One major supporter of Dr. Kentsis’ research is Maggie’s Mission, a community of donors led by Donna and Steve Schmidt, who have raised money every year since 2017 in memory of their daughter.

“This research is especially notable because it was supported by Maggie’s Mission, a childhood cancer research philanthropy founded by the parents of one of our patients, whom we lost to rhabdoid tumor,” Dr. Kentsis says. “They are the reason this work cannot be done soon enough.”
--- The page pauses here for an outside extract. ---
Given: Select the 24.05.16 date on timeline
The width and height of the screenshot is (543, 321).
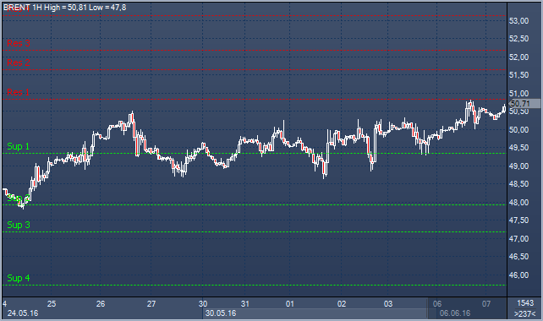Looking at the screenshot, I should [x=23, y=313].

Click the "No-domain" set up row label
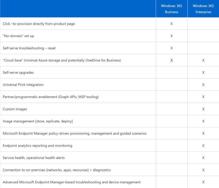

This work is dedicated to Maggie Schmidt and her family, and many other patients and their advocates who inspire and support our research. We thank Richard Koche, Nicholas Socci, and Mithat Gönen for technical advice, Alejandro Gutierrez and Stuart Orkin for EZH2 expression vectors, Helen Mueller and other members of our labs for critical advice and manuscript comments, and Epizyme, Bayer and AstraZeneca for supplying tazemetostat, elimusertib, and barasertib, respectively.

This work was supported by the MSK Integrated Genomics Operation Core, Anti-Tumor Assessment Core, Bioinformatics Core, Molecular Diagnostics Service and the Department of Pathology, the Marie-Josée and Henry R. Kravis Center for Molecular Oncology, NIH R01 CA214812, P30 CA08748, T32 GM007739, Burroughs Wellcome Fund, Rita Allen Foundation, Pershing Square Sohn Cancer Research Alliance and the G. Harold and Leila Y. Mathers Foundation, Cycle for Survival®, MSK Sarcoma Center, the Starr Cancer Consortium, and Maggie’s Mission.

Yaniv Kazansky was supported by a Medical Scientist Training Program grant from the National Institute of General Medical Sciences of the National Institutes of Health under award number T32 GM007739 to the Weill Cornell/Rockefeller/MSK Tri-Institutional MD-PhD Program.

Dr. Kentsis is a Scholar of the Leukemia & Lymphoma Society.

Dr. Kentsis discloses the following relationships and financial interests: Blueprint Medicines (professional services and activities); Day One Biopharmaceuticals, Inc. (professional services and activities); Novartis (professional services and activities); Rgenta Therapeutics Inc. (equity; professional services and activities); and the U.S. Department of Justice (professional services and activities).